How a Search Engine Might Fight Googlebombing

The first known appearance of the phrase “googlebomb” showed up in an article by Adam Mathes in the online magazie, in a request to help pull a joke on a friend of his, by making the friend’s website rank highly for the term “talentless hack.”

You’ve possibly noticed that some pages rank well in Google search results for terms of phrases that don’t actually appear on those pages, because other pages link to those pages using those words as the text that accompanies those links. For example, search for “click here” and the top search result at Google is the Adobe Reader download page, which is linked to by millions of links across the Web using “click here” as a link to the page.

I’ve used the phrase “Googlebomb” in this post, but this is something that happens at Yahoo and Bing as well. Given enough links from enough pages using the same text pointing to a specific page, and there’s a chance that the page being linked to might rank very well in search results from any of the major search engines, even if the content of the page has nothing to do with the text in those links.

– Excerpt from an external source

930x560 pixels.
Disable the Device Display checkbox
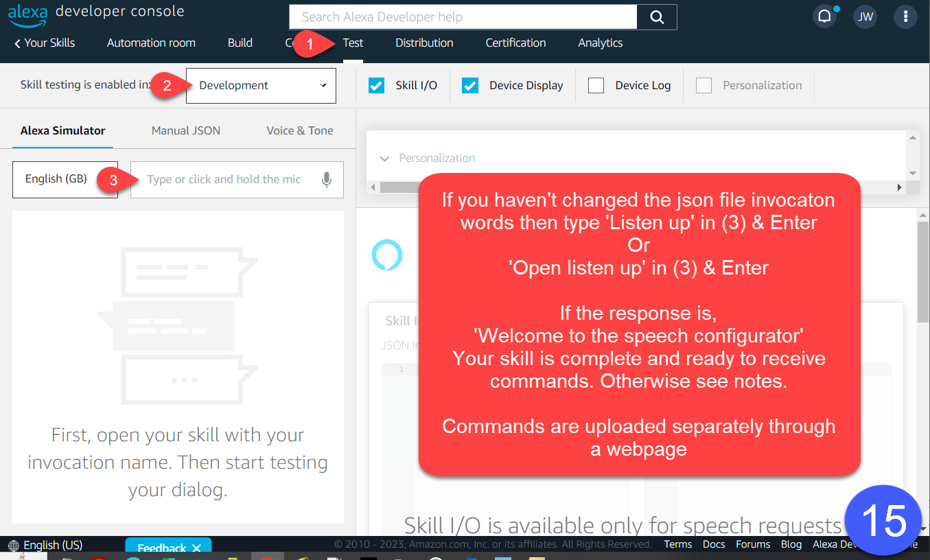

Usually, when people link to pages, the text used in those links if often descriptive of what people might find at the pages being linked to. This can help a search engine understand what the page being pointed to is about. Search engines have been associating the text in links to the pages that they refer to since the early days of the Web. As Google’s founders, Sergey Brin and Lawrence Page note in one of the first white papers about Google, The Anatomy of a Large-Scale Hypertextual Web Search Engine, the idea is something that they incorporated in Google, but it didn’t start with them:

This idea of propagating anchor text to the page it refers to was implemented in the World Wide Web Worm [McBryan 94] especially because it helps search non-text information, and expands the search coverage with fewer downloaded documents.

We use anchor propagation mostly because anchor text can help provide better quality results. Using anchor text efficiently is technically difficult because of the large amounts of data which must be processed. In our current crawl of 24 million pages, we had over 259 million anchors which we indexed.

Trying to understand the relevance of a page from links pointed to it is often referred to as hypertext relevance, and while its been employed by search engines for almost as long as there have been search engines on the Web, it’s also been manipulated by people for personal, political and commercial purposes.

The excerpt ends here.